En las pocas veces que el sacerdote se anima a pedir que los fieles se acerquen y compartan cercanos la Eucaristía, es una minoría la que se mueve desde los bancos de atrás. Solo es posible la imagen de comunidad reunida, de verdad, en torno al altar cuando la misa se celebra en una capilla lateral y el reducido espacio impide la dispersión. Algún lector o lectora se preguntará dónde está el grave problema. Bien; ¿se imaginan esto mismo en otro tipo de celebración, por ejemplo una boda o una entrega de premios? ¿Qué significa esta actitud?
1 – Que el espíritu con el que muchos católicos se acercan a la misa es individualista. No hemos asimilado el carácter esencialmente comunitario de esta liturgia. No lo vivimos como un signo de la presencia de Cristo rememorando la última Cena con el mensaje que allí se transmitió con claridad en una celebración -aquí sí- de amigos seguidores de Jesús.
2 – Que el espíritu celebrativo no es tal o es muy pobre. Al no vivirse como algo comunitario y participativo, se nos ha olvidado el significado profundo de “celebrativo”, de lo que debemos celebrar dentro del templo y fuera de él a lo largo de la semana.
3 – La propia liturgia de la misa pierde así su valor. No nos sentimos hermanos de quienes comparten la Eucaristía. Y pierde su valor también la comunión misma del pan y el vino. La “común-unión” con el amor de Cristo y con los hermanos se ha desvalorizado manteniendo la importancia litúrgica, ceremonial y fría. Aun así, hay quienes defienden y toleran las misas en latín con el celebrante de espaldas. ¿Qué tiene esto que ver con la Buena Noticia de Cristo?
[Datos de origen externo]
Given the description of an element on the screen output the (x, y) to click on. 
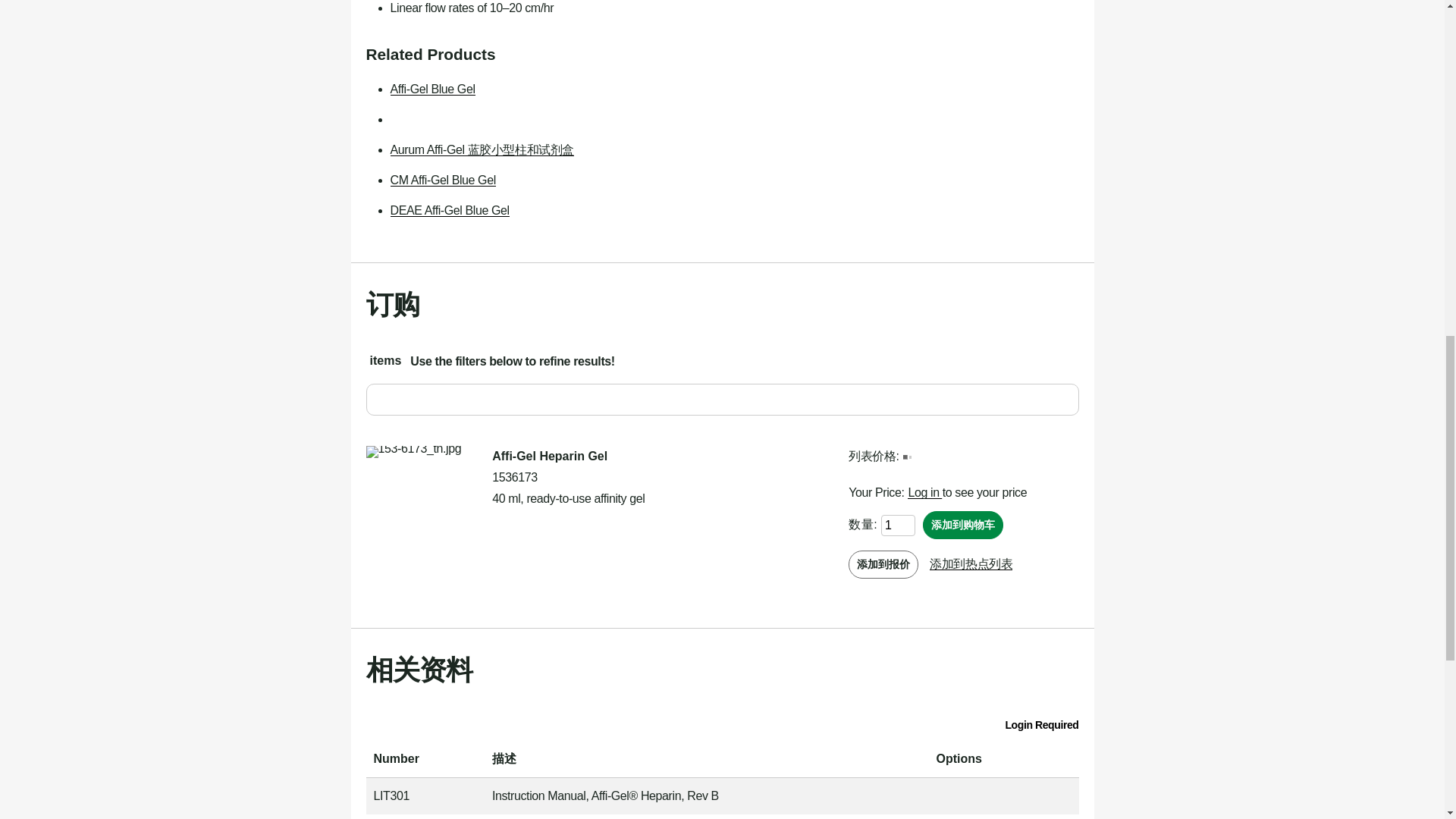
1 (897, 524)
4 – Ya no recordamos que el lavatorio de los pies que aparece solo en el evangelio de Juan tienen la altura teológica de compartir el pan y el vino. Es decir, que el servicio al hermano es lo esencial y el meollo de la Eucaristía por ser el resumen de todo el Mensaje en lo que hoy llamamos Jueves Santo o Día del amor fraterno.
No se habla de esto en las parroquias aunque urge una revisión de nuestra actitud parroquial en torno a las formas de expresarnos por lo que ellas indican la importancia de lo que estamos viviendo. Creo que nuestras celebraciones no están a la altura de lo que celebramos realmente. Incluso me parece que algunos eclesiásticos y una parte del mermado laicado que acude regularmente a ellas, está contento con esta forma de expresar su fe. La responsabilidad de nuestros obispos y demás curiales es evidente, pero no es solo suya ante esta imagen clericalista poco evangélica. Los laicos nos hemos acomodado en la piadosa tibieza acrítica frente a reforzar el compromiso que exige nuestra fe.
Muchos signos celebrativos católicos se han impuesto al Mensaje. Están vacíos para muchas personas. La consecuencia es cada vez menos sacerdotes, menos fieles en las misas y una sensación de que nuestra Iglesia es de viejos, aferrada al tradicionalismo formal como una seguridad mundana más. Signos que no son señales de liberación evangélica para la mayoría de personas que buscan a Dios, siendo como es la esencia de la evangelización que nos pidió el Maestro.